* _PROBLEM DETAILS_
Print the rows from the line with "This screenshot has height=645, width=1312." up to and including the line with "Action: (x=798, y=150)", keeping every character as it is and leaving out the pictures.

* _EXCERPTED RECORDS_

---------------

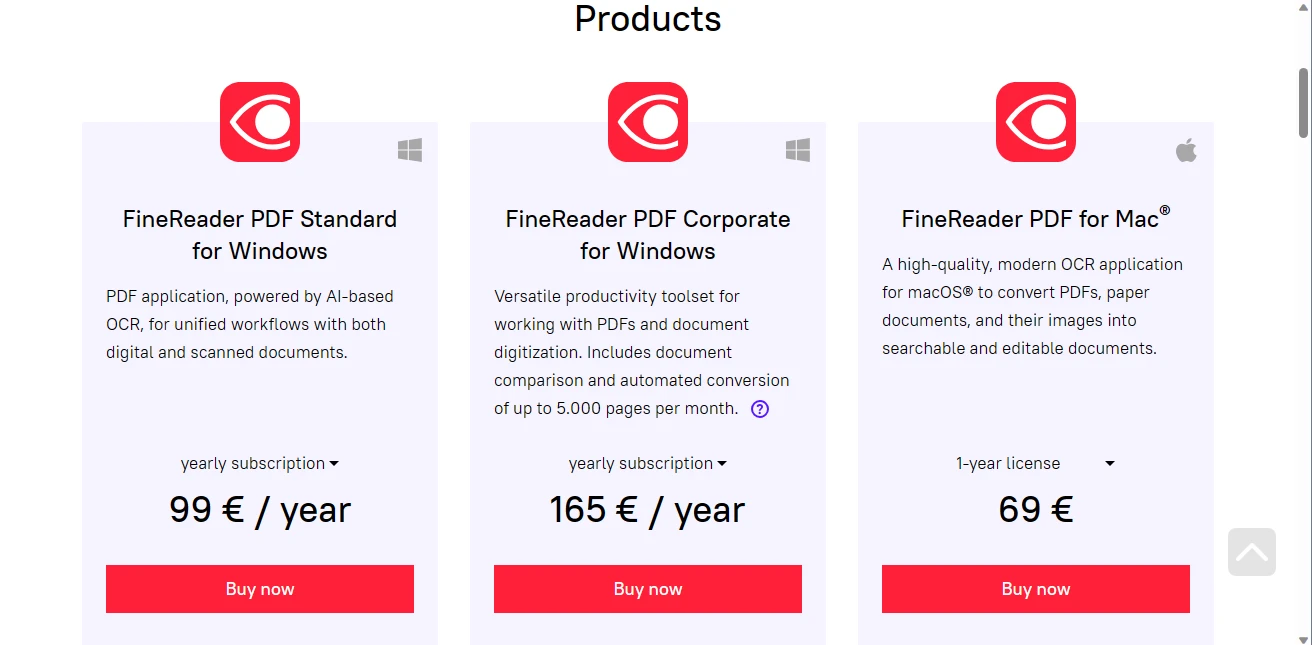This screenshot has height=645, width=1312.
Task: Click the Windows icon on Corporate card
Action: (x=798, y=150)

---------------

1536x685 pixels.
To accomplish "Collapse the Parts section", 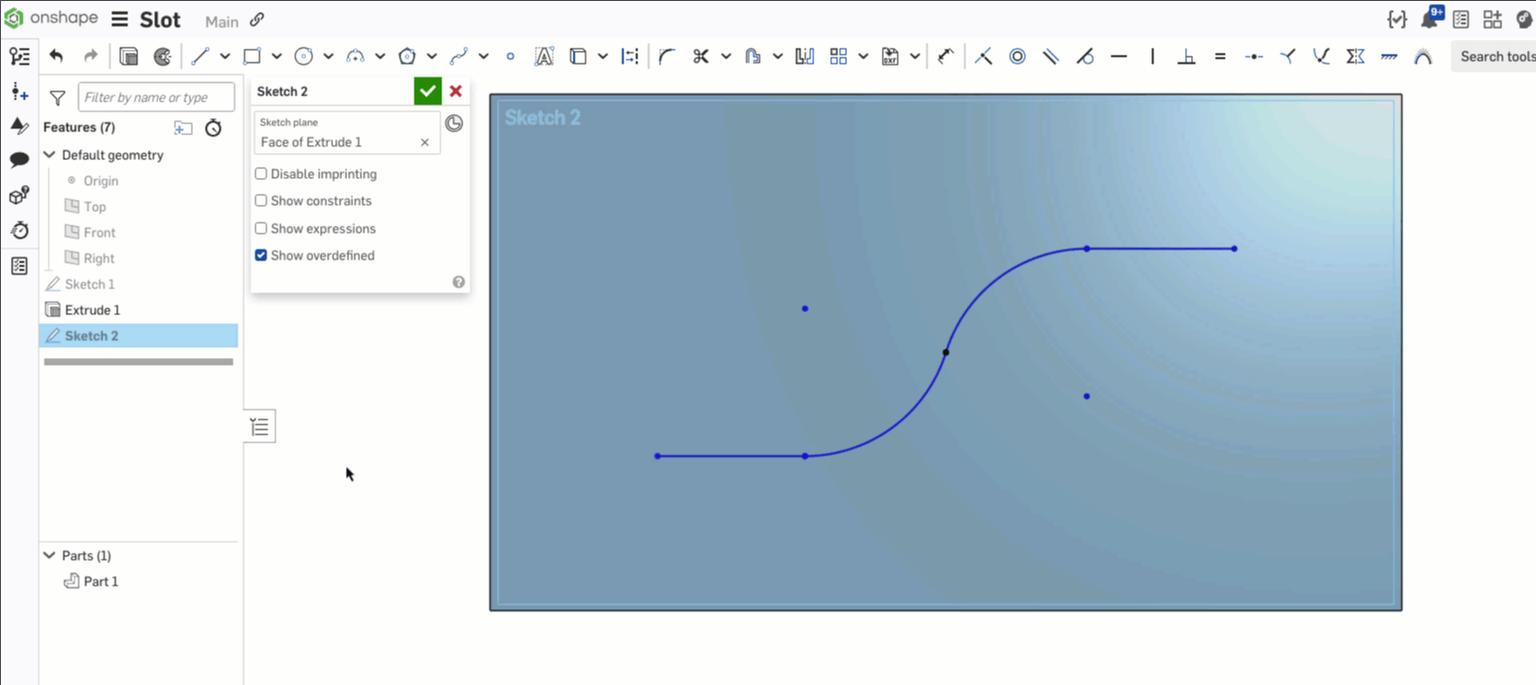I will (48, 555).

---------------

* _TASK ANSWER_
This screenshot has height=645, width=1312.
Task: Click the Windows icon on Corporate card
Action: (x=798, y=150)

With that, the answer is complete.